I realized I haven’t posted any updates on my four and a half year old son, Noah, lately … so here we go!

He’s been on the medicine for the scleroderma for a few months now and it seems to be working well.  Almost all of the redness has disappeared from his face, so the hope is that any future scarring will be minimal.  If you’re not familiar with scleroderma, basically it mutates, hardens and thickens the skin and lasts for eight years or so.  It’s incredibly rare – so much so that there is no cure and not enough people with it to really adequately have trials on medications to find a cure.  Noah’s case is even more rare in that it’s on his face – usually it’s somewhere else on the body and not as big of a deal.  The problem is that while it does go away eventually, it can permanently scar the skin, and even leave some parts of it looking hollowed out.  Anyway, we’re happy with the medication so far and love the doctor.  He really knows his stuff and Noah is actually excited to see him every time!  He laughs, he actually talks to the doctor (he won’t talk to any other doctors, nurses, etc., – we are still shocked at how much he says to this guy!), and really cooperates.  Because the medication is so powerful and could have some potentially serious side effects to his liver and other areas, the poor kid has to get blood work every four weeks.  He doesn’t like it, and it usually involves some panicked screaming and crying right before and during, but four a four year old he does really, really good with it.

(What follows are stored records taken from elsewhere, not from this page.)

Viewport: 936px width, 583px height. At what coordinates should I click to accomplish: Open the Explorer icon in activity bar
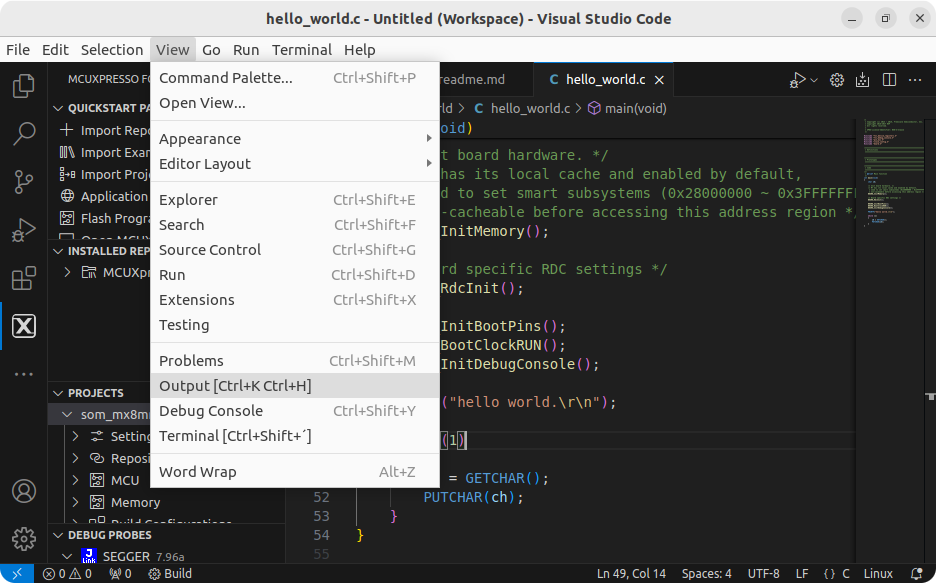[x=23, y=85]
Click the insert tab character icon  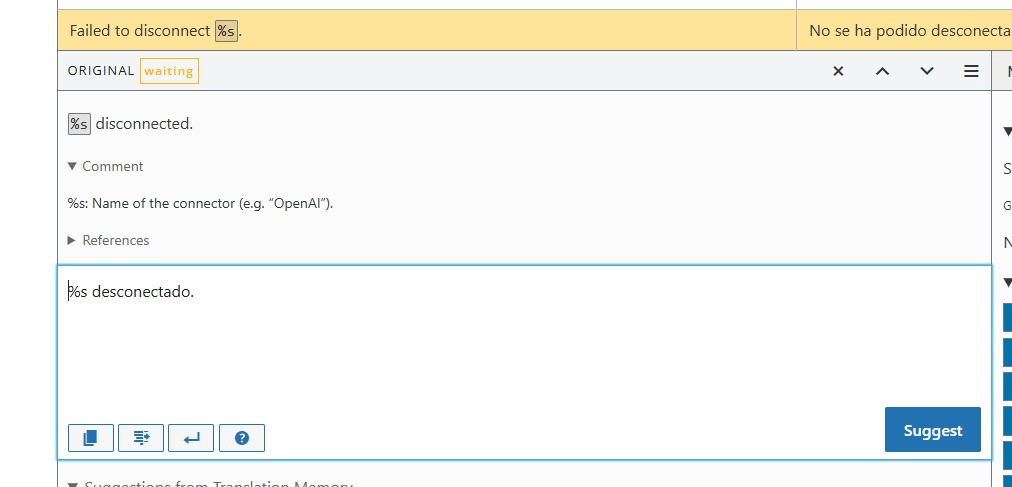point(141,437)
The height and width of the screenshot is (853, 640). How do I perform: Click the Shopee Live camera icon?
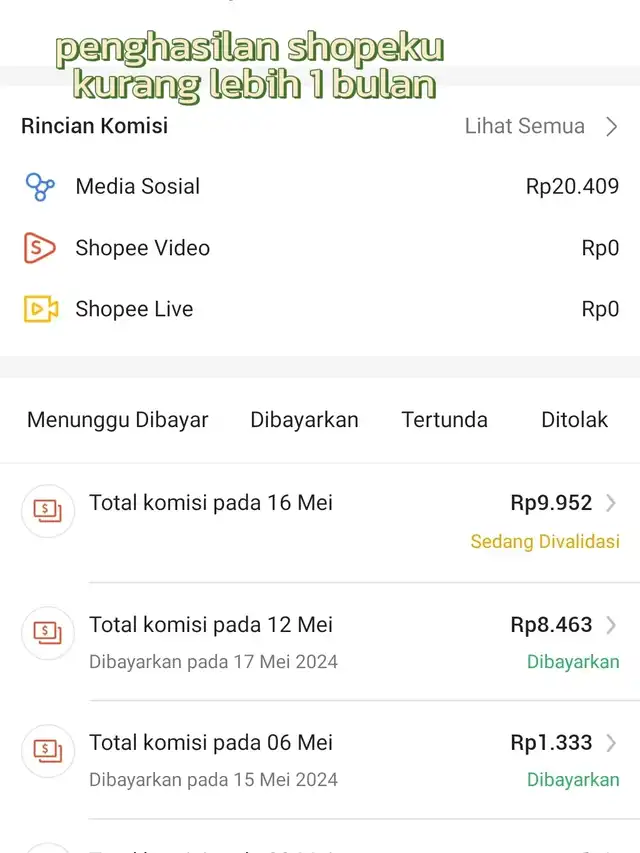41,309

Last time he had the blood work he actually insisted that Micah, Caleb and Zachary all come and watch.  I was mystified at first, but it actually was a really good idea.  He always gets a milkshake afterwards – it’s how we distract him and it works, but they’ve been giving him a hard time.  I think it was actually really good for them to see what he’s going through every month – it was the first time they didn’t hassle him about the milkshake!  I feel bad for Noah; he has a lot on him for a kid his age, and he’s old enough to know there’s something different.  Every once and a while he asks why he has to have so many shots and his brothers don’t.

In the heart department, he still has the irregular heartbeat.  It’s actually so strong and noticeable you can feel it if you put your hand on his chest.  He doesn’t have to have medication for it, but his annual appointment to talk about it is coming up soon so we’re curious to see what the doctor thinks about it.

Meanwhile, the big news is that Noah has another surgery this coming Monday.  Ug.  It’s his third.  It’s not connected to either of the two issues I’ve already written about; it’s a condition called Ptosis.  Basically, the muscle in his right eyelid doesn’t work so they have to go in in four different places on his eyebrow and eyelid to insert a filament that will pull his eyelid up like a window shade.  He had to have the surgery when he was barely one, and will have to have it again in the future.  It’s a big deal because as his lid droops and covers the pupil, it impacts his vision development.  We had the pre-op appointments the other day and everything seems like it should go smoothly.  The poor kid was noticeably bummed when we broke the news to him that he has to have another surgery, but he still manages to handle that kind of news better than his brothers would.

Anyway, if you think of it, pray for Noah on Monday!